This arcade machine runs on empty plastic bottles

Coca-Cola engages in an environmentally minded publicity stunt by launching an arcade game that takes bottles, not coins.

Coke arcade machine
Lines formed to play the Pong-like game. Video screenshot by Amanda Kooser/CNET

The city of Dhaka in Bangladesh has a population of 15 million. It's a place that isn't known for a high awareness of recycling. To put a little dent in that, Coca-Cola built a classic arcade game machine that won't take coins, only empty plastic bottles. The slot is built to the exact size specifications of a plastic Coke bottle.

The machine, called the "Happiness Arcade," was deposited around the city in six different locations over six days. It doesn't exactly offer the most modern video game experience ever created.

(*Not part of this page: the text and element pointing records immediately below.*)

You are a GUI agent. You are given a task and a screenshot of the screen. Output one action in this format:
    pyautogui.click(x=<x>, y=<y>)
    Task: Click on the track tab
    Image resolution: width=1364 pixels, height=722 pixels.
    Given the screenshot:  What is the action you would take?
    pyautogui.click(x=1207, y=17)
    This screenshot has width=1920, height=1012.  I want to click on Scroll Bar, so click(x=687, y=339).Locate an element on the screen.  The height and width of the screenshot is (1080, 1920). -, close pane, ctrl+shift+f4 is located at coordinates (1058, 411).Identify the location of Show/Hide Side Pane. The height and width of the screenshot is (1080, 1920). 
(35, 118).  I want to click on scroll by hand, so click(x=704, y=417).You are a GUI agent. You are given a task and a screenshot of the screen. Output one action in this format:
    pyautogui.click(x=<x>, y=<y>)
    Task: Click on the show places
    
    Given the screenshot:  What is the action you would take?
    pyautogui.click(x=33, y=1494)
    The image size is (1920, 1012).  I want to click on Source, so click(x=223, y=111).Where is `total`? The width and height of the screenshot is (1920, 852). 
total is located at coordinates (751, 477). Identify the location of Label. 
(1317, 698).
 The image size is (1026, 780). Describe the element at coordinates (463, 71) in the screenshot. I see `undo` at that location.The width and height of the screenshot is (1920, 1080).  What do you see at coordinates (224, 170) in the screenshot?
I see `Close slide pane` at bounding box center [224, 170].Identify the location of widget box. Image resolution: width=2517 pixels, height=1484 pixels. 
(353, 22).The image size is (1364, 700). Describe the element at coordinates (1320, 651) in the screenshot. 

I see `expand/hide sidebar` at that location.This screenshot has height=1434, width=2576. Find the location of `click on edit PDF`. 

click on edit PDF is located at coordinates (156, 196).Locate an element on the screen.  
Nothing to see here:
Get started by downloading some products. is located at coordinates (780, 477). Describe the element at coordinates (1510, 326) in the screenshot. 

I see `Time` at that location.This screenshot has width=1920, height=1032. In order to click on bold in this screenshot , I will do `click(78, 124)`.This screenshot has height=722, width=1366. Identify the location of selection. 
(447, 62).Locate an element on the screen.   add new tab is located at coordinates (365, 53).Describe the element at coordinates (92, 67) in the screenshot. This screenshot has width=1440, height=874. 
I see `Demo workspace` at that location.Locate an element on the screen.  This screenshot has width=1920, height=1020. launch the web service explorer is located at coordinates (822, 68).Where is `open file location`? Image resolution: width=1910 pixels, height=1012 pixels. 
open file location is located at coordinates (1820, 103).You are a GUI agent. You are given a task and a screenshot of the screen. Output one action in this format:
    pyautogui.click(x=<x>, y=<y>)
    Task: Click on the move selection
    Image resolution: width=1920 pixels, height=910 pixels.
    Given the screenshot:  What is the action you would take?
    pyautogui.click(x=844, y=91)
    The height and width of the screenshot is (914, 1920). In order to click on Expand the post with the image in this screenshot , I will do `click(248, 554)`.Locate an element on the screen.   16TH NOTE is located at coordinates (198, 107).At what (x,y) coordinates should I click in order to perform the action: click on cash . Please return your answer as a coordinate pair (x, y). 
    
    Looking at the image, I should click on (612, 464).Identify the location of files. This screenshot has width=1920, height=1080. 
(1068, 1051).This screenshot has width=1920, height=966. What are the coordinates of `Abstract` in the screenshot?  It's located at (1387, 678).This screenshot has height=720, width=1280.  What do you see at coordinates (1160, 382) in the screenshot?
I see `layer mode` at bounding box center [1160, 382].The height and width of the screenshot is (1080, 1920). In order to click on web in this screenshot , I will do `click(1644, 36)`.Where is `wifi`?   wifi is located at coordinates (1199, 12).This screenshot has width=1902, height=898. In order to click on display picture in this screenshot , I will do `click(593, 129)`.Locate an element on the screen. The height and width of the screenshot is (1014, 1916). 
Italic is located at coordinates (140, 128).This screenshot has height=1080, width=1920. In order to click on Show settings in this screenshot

The game is pretty much like Pong, except it uses little Coke bottles in place of the usual moving paddles.

Grey Dhaka, the advertising agency behind the stunt, admits that it's hard to tell how much of an impact the machine might have, writing, "Like so much experiential sustainability marketing, this campaign will be difficult to value in real ROR (return on recycling!) terms. Ultimately, this campaign is all about awareness raising (agitpop you might call it)."

The report on the experiment is that thousands of bottles were collected over the six days the machine was in operation. Those bottles were turned into pellets through a recycling process that makes them reusable for other plastic products.

The recycling arcade machine concept may be rolled out in other parts of the world as part of a larger campaign. It would be nice if the game became a little more sophisticated, perhaps involving a version of Duck Hunt where you have to take out flying Pepsi bottles.